### [EXERCISE OBJECTIVE]
Shift the click coordinates in the answers of the records by adding 132 to each number, and rewrite the records, requests included, starting at the line containing "The width and height of the screenshot is (1253, 2576)." and ending at the line containing "The height and width of the screenshot is (1080, 1920). In".

[Begin DATA SHOWN]

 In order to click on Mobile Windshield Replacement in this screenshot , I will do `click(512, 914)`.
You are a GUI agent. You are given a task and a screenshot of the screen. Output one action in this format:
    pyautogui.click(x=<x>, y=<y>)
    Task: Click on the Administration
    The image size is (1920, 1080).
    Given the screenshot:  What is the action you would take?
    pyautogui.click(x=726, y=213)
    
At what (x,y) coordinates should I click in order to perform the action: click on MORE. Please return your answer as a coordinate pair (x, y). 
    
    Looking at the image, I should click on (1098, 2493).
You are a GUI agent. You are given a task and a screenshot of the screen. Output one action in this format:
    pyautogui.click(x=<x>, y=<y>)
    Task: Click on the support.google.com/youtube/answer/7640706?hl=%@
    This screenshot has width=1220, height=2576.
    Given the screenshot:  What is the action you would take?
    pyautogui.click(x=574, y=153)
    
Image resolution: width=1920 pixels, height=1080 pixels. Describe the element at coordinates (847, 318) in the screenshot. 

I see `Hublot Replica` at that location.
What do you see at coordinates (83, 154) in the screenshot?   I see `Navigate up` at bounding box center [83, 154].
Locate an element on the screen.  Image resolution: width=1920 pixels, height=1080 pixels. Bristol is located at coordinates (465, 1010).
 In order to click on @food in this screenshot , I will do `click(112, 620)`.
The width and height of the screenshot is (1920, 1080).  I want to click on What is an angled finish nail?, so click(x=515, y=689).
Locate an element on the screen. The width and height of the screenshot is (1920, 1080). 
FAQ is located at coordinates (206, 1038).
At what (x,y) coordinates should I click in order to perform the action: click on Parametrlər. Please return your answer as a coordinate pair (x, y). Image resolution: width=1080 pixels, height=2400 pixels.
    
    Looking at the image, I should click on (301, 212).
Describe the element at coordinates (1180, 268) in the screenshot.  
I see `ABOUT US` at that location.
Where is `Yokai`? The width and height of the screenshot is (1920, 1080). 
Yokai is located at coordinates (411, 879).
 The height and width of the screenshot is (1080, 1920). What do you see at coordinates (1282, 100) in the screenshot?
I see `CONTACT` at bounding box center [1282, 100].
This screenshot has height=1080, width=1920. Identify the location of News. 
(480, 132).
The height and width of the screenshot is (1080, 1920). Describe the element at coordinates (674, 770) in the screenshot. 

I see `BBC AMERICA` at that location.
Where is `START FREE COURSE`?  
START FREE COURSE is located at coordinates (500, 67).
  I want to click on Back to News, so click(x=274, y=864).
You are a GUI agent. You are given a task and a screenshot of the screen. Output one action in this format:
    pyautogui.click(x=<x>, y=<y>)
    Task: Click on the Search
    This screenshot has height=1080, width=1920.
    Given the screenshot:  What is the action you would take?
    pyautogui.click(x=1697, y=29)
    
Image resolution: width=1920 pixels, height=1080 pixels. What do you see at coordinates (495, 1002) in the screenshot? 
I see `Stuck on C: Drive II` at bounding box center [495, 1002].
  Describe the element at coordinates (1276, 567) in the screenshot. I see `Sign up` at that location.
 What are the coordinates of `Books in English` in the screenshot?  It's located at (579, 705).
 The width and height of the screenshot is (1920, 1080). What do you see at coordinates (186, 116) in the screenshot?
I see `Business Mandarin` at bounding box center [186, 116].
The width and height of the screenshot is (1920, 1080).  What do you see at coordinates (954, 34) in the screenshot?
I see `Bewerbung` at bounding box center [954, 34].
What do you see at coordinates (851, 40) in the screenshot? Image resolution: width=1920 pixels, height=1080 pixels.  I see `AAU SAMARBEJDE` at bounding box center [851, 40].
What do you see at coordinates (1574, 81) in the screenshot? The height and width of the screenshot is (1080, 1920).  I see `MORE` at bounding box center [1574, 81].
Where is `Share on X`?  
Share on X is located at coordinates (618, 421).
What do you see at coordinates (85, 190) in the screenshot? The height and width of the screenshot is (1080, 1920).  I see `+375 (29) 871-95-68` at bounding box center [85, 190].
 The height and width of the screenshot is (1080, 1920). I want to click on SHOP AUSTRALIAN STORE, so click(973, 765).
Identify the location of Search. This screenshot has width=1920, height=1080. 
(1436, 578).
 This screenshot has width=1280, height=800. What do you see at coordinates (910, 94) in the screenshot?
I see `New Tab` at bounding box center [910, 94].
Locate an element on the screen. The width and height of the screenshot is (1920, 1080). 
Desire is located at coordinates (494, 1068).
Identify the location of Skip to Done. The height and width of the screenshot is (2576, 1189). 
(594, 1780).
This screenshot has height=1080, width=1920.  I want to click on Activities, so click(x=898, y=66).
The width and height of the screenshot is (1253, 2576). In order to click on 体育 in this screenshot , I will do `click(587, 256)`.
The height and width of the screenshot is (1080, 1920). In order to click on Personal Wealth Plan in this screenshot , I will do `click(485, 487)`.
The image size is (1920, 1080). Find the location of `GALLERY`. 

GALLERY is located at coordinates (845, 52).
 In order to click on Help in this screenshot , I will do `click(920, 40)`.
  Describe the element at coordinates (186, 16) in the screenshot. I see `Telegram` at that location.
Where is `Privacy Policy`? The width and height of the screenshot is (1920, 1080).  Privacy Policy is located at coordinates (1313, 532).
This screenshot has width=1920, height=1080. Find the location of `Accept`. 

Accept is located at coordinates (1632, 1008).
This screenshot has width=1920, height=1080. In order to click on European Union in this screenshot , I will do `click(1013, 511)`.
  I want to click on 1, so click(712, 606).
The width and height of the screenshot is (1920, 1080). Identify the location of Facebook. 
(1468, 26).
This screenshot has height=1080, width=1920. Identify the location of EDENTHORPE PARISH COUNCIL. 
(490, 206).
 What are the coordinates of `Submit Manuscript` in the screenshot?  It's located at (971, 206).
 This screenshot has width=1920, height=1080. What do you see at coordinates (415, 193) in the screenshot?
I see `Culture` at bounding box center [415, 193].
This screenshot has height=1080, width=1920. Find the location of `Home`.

[End DATA SHOWN]

### [EXPECTED ANSWER]
The width and height of the screenshot is (1253, 2576). In order to click on 体育 in this screenshot , I will do `click(719, 388)`.
The height and width of the screenshot is (1080, 1920). In order to click on Personal Wealth Plan in this screenshot , I will do `click(617, 619)`.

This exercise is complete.